A Harvard University student organization representing women's interests now routinely advises students that they should not feel pressured to attend or participate in class sessions that focus on the law of sexual violence and that might therefore be traumatic. Such students will be useless to rape victims and don't belong in law school.

And some college professors are not fit for college, as suggested by the courses they teach. Here's a short list, and you decide: "Interrogating Gender: Centuries of Dramatic Cross-Dressing," Swarthmore College; "GaGa for Gaga: Sex, Gender, and Identity," University of Virginia; "Oh, Look, a Chicken!" Belmont University; "Getting Dressed," Princeton University; "Philosophy and Star Trek," Georgetown University; "What if Harry Potter Is Real?" Appalachian State University; and "God, Sex, Chocolate: Desire and the Spiritual Path," University of California, San Diego.

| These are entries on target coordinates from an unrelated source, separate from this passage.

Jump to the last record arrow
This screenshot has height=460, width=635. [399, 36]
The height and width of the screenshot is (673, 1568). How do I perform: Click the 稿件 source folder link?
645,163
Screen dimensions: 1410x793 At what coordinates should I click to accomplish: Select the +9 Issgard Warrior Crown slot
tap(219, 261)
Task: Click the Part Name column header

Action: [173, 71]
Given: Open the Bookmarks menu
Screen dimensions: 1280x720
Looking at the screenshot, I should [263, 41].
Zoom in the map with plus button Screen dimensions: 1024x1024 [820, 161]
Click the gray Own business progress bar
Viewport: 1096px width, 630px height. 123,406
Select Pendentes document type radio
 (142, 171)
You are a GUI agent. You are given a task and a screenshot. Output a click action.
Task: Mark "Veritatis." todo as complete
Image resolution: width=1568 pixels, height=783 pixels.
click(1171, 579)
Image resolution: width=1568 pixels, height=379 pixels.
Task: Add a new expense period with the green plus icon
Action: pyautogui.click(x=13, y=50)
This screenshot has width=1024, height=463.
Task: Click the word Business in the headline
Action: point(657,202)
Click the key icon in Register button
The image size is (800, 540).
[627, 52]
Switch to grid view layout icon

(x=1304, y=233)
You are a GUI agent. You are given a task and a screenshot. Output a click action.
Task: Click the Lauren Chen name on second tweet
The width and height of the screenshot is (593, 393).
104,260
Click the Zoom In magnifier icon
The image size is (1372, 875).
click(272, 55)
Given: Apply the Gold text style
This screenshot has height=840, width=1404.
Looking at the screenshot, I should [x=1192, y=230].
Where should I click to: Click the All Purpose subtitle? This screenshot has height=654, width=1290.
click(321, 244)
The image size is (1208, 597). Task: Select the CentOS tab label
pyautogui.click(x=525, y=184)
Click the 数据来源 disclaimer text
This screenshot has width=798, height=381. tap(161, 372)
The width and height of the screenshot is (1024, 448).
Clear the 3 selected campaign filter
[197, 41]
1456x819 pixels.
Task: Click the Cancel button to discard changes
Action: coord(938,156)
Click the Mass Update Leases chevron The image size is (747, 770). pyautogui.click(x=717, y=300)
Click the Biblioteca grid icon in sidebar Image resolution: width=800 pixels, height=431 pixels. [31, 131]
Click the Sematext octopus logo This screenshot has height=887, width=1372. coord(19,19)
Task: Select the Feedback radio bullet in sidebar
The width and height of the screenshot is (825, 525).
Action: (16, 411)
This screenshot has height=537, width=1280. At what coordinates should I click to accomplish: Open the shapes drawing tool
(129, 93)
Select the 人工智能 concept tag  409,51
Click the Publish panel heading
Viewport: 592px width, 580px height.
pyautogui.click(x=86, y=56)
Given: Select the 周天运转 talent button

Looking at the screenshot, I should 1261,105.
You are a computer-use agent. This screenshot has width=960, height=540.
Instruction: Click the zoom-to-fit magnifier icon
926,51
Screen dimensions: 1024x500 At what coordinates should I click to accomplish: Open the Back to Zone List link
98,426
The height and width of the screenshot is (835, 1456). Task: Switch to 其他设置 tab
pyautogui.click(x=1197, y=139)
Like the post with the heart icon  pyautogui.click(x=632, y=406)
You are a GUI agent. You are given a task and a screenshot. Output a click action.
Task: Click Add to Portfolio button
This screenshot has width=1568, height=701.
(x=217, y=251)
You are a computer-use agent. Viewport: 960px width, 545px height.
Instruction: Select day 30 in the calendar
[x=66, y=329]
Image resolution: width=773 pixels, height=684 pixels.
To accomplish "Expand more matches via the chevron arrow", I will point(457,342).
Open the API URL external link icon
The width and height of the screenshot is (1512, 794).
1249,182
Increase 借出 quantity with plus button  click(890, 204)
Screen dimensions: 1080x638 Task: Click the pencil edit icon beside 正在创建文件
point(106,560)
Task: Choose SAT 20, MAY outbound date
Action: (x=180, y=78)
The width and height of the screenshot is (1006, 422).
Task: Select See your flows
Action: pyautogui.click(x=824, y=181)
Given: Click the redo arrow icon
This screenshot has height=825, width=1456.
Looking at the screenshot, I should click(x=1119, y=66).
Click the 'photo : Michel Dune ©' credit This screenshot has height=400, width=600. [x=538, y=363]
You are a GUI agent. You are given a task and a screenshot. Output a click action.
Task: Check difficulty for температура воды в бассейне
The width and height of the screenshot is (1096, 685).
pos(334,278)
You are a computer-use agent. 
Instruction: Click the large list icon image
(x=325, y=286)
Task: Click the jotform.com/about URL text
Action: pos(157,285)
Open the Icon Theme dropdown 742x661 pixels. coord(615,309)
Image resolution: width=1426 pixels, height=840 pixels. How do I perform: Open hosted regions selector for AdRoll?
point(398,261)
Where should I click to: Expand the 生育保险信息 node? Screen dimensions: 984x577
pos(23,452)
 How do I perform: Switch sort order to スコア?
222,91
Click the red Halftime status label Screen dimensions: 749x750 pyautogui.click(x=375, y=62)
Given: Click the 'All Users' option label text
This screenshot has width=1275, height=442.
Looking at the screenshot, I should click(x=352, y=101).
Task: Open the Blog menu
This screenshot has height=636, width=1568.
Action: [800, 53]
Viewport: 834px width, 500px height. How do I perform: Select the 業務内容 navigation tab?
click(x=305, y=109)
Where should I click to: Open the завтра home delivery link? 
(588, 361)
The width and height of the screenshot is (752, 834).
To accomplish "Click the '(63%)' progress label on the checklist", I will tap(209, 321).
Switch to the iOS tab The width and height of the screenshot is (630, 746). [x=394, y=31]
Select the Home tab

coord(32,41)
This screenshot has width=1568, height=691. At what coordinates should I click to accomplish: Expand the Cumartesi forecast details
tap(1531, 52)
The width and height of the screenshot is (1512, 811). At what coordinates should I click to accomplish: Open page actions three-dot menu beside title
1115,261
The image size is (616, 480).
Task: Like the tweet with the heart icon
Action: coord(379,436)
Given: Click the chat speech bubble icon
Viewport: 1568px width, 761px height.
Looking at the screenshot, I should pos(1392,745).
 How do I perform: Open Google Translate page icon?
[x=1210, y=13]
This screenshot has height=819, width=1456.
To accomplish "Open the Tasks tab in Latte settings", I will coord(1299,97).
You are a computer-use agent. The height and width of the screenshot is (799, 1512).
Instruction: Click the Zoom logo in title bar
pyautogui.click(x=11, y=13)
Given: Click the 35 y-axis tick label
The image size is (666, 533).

The fact that such courses are part of the curricula also says something about administrators who allow such nonsense.

Then there is professorial "wisdom." Professor Mary Margaret Penrose, of the Texas A&M University School of Law, asked, during a panel discussion on gun control, "Why do we keep such an allegiance to a Constitution that was driven by 18th-century concerns?"

Perhaps the newest "intellectual" fad is white privilege. Portland State University professor Rachel Sanders' "White Privilege" course says "whiteness" must be dismantled if racial justice is ever to be achieved. Campus Reform reports on other whiteness issues (http://tinyurl.com/oof9wu3). Harvard's classes on critical race theory combine "progressive political struggles for racial justice with critiques of the conventional legal and scholarly norms which are themselves viewed as part of the illegitimate hierarchies that need to be changed."

Back to those college administrators. Dartmouth College's vice provost for student affairs, Inge-Lise Ameer, said, "There's a whole conservative world out there that's not being very nice." She did, however, issue "an unequivocal apology" for stoking tensions with such a disparaging comment about conservatives to Black Lives Matter protesters.

After a standoff with other Black Lives Matter protesters, Princeton University President Christopher L. Eisgruber acceded to demands that former Princeton President Woodrow Wilson's name be removed from the campus because of his behavior as U.S. president. President Wilson was a progressive and an avowed racist who racially segregated the civil service and delighted in showing D.W. Griffith's racist "The Birth of a Nation" to his White House guests. Professor Thomas DiLorenzo's recent column suggests that a worthier target for Black Lives Matter protesters would be Abraham Lincoln, who he says was "the most publicly outspoken racist and white supremacist of all American presidents" (http://tinyurl.com/jza7ntf).

The bottom line is that George Orwell was absolutely right when he said, "There are notions so foolish that only an intellectual will believe them."